Source text:
****************

= Clerk of the Australian House of Representatives =

Responsible for managing the Parliamentary Department of the House of Representatives

The Clerk of the House of Representatives of the Parliament of Australia is responsible for managing the Parliamentary Department of the House of Representatives. The Clerk is a non-elected administrative officer under the Parliamentary Service Act 1999. The term of the Clerk of the House of Representatives is now limited by law to 10 years. On 12 August 2019, Claressa Surtees became the first female Clerk of the House.

The Department of the House of Representatives provides services to support the efficient conduct of the House of Representatives, its committees and certain joint committees as well as a range of services and facilities for House Members in the Australian Parliament House in Canberra, Australian Capital Territory. The department also undertakes activities to promote the work of the House in the community and is responsible for the conduct of the Parliament's international and regional relations. The Clerk of the Australian House of Representatives conducts the election for Speaker.

The Department of the House of Representatives is not part of the Executive Government of Australia, being instead responsible to the Speaker of the Australian House of Representatives, who has accountability obligations for the department to the House of Representatives.

****************

Records:
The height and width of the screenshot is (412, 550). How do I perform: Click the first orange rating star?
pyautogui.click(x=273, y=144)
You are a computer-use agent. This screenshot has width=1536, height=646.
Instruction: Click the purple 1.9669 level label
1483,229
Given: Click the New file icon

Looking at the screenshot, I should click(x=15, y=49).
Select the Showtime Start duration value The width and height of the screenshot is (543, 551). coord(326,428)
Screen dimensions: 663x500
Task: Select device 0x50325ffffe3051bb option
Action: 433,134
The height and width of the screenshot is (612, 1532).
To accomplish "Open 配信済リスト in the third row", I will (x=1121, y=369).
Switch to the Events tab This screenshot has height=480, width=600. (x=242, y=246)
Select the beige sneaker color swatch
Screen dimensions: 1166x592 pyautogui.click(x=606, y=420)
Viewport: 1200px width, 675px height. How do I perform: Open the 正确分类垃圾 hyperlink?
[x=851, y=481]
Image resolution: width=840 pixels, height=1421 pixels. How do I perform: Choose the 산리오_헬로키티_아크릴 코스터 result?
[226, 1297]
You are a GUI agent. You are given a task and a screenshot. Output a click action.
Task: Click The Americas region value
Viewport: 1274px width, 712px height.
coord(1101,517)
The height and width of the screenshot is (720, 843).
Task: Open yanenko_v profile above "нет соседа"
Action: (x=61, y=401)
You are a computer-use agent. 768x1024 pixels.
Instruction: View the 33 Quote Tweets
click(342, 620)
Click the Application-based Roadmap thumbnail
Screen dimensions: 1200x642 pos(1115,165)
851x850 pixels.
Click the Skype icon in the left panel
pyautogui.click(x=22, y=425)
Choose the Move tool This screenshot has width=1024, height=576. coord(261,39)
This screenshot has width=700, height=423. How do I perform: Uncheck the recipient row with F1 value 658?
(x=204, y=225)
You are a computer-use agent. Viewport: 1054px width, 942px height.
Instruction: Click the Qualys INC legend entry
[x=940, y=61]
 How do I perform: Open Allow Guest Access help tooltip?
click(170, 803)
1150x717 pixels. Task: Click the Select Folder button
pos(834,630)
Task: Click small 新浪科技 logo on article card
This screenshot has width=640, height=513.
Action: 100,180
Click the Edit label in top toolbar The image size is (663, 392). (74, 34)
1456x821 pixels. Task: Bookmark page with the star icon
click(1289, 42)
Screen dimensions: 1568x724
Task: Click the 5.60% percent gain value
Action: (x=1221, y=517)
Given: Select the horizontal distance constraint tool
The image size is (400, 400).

****************

Exercise prompt: Transcribe the passage of the text about the Clerk of the House of Representatives from "The Department of the House of Representatives provides" to "to the House of Representatives.". The records have no connection to the text about the Clerk of the Australian House of Representatives.

Finished exercise:
The Department of the House of Representatives provides services to support the efficient conduct of the House of Representatives, its committees and certain joint committees as well as a range of services and facilities for House Members in the Australian Parliament House in Canberra, Australian Capital Territory. The department also undertakes activities to promote the work of the House in the community and is responsible for the conduct of the Parliament's international and regional relations. The Clerk of the Australian House of Representatives conducts the election for Speaker.

The Department of the House of Representatives is not part of the Executive Government of Australia, being instead responsible to the Speaker of the Australian House of Representatives, who has accountability obligations for the department to the House of Representatives.